WHAT IS NEEDED – Quote the entries below from the line with "Task: Click the YDH level marker box" through the line with "You are a GUI", both ends included, and only those lines.

MATERIAL FOR THE TASK –
:::

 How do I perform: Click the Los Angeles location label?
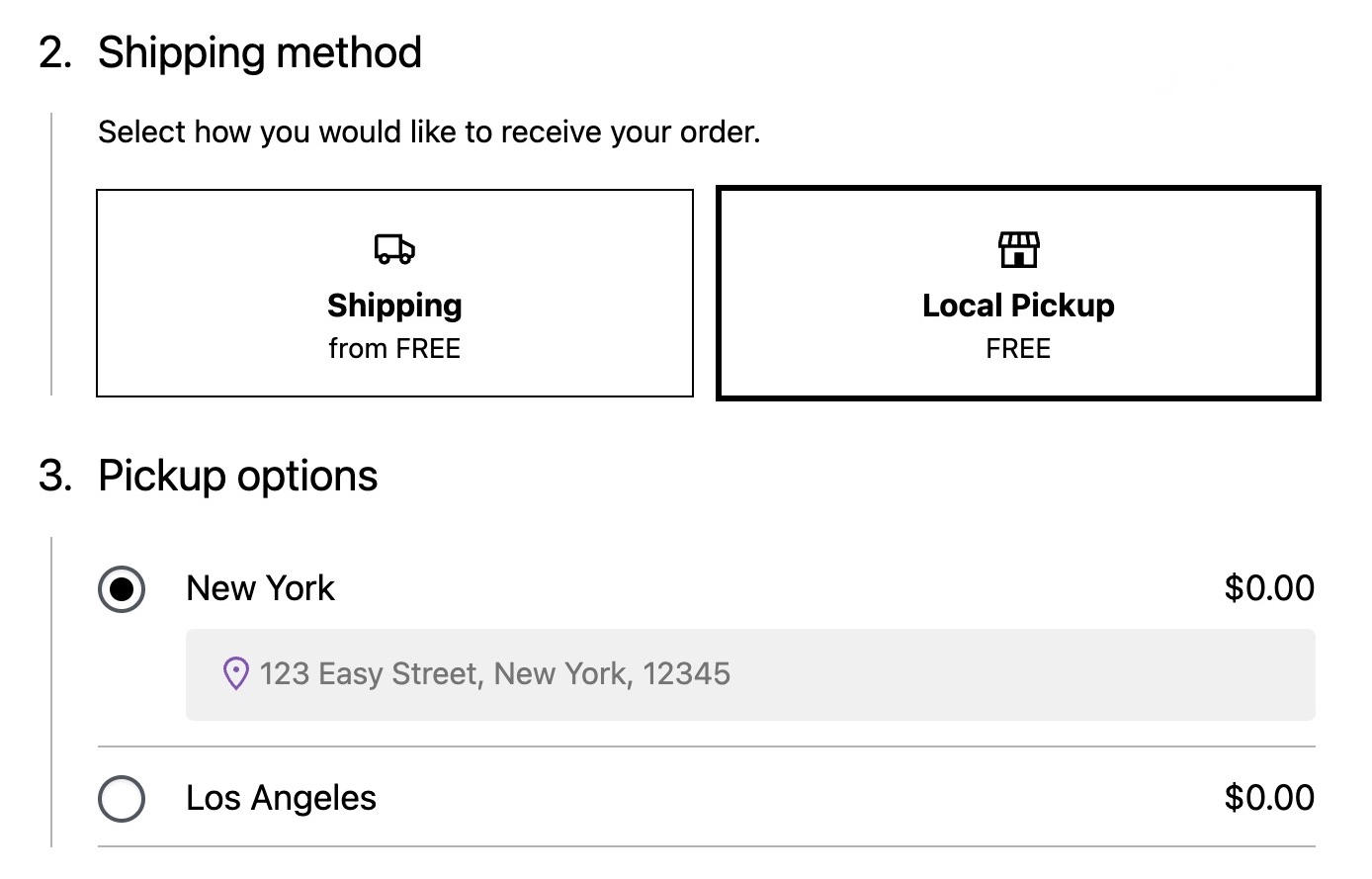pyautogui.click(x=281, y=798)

:::

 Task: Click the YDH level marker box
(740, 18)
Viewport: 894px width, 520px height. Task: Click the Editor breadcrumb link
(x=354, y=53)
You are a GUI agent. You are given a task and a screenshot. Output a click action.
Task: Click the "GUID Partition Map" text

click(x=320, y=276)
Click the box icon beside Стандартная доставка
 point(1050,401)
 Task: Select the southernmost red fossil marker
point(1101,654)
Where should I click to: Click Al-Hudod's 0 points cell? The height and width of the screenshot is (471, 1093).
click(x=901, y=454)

:::

REPLY –
 Task: Click the YDH level marker box
(740, 18)
Viewport: 894px width, 520px height. Task: Click the Editor breadcrumb link
(x=354, y=53)
You are a GUI agent. You are given a task and a screenshot. Output a click action.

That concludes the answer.